The Millard Sheets Art Center at the Fairplex in Pomona hosted the fifth installment of the “SoCal MFA Juries Exhibitions,” which is based on the idea that an already experienced artist is chosen as the “juror” to choose a few art pieces from a variety of emerging student artists from the Claremont Graduate University.
“I think most of the art constitutes a free minded theme with the untraditional ways that they were put together,” said Maria Arellano, a Duarte High School student, about the exhibit.
Devin Troy Strother, a New York based artist was this year’s juror.
His pieces are known for their texture and vibrant neon colors. In many cases they are paper cutouts layered over each other.
“I think the artist chose pieces he thought meant something important and could speak for themselves” said Adriana Arellano, 24, a Pomona resident.
Strother’s style of overlay can be seen in one of the pieces he chose called, “The Life and Death of Clementine,” by Haylie Roche.
“There is a dull orange color beneath a mess and chaos of other colors.
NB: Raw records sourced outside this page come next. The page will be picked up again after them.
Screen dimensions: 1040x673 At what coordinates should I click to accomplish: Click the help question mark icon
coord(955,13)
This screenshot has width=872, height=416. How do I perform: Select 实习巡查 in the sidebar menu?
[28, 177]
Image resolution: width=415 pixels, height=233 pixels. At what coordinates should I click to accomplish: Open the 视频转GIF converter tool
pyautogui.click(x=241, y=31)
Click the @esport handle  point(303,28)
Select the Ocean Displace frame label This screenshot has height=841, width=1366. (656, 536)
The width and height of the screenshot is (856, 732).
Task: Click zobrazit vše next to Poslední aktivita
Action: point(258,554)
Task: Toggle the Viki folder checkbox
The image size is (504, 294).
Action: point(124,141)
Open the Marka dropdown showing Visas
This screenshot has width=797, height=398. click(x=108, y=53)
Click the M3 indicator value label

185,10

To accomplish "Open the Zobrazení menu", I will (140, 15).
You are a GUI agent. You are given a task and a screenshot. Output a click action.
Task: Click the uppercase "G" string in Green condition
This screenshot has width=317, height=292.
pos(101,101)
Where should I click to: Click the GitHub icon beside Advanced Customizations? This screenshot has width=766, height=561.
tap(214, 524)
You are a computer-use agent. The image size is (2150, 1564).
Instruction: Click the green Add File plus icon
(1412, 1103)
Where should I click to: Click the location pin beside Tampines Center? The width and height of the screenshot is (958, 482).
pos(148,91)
I think all these colors are something that affected Clementine, emotions or other individuals,”said Julia Turner, senior IT major at Grand Canyon University.
The rectangular painting exuded dark tones like burgundy red and ashy green, with gray rags layered on top of the painting and heart stains on them.
The occasional burst of color would draw the attention to a bright blood red.
Near the center of the piece was what appeared to be a discarded condom, with colorful glitter within it.
The wrapper of the condom could be seen on the opposite end of the piece, alongside a red ticket.
This all seemingly told the story of this so-called Clementine.
“I feel like I was really drawn to the pieces because it felt like society was trying to establish norms and then at some point the paintings were like, ‘let’s try to break those,’”said Jocelyn Cuellar, a Grand Canyon University student.
An installation that one can assume many reminisced over was one called, “I Thought I’d Live Forever, but now I’m not too sure,” by Briar Rosa.
The theme of the installation was 1990s childhood nostalgia, with Disney princess pillows lining the floors and the main display of an old television set playing “Sonic 2” on the classic Sega Genesis game console.
Hair products and Seventeen magazine issues littered the floor including on the New Kids on the Block comforter which lay directly in front of the TV.
Walking by the installation felt like walking by the room of a teenager from a different decade, maintaining its rowdy and unruly atmosphere like what one would expect from a modern teenager today.
The games near the TV were unorganized, and the classic Pogs discs ready to be traded with other kids.
“It reminds me of when I was a kid and would occupy my mind with the simple things. However, as you grow up you realize that you can’t live like that anymore,” said Julia Turner.
This exhibit will be open through March 7, Mondays to Saturdays from 11 a.m. to 3 p.m., with complimentary parking.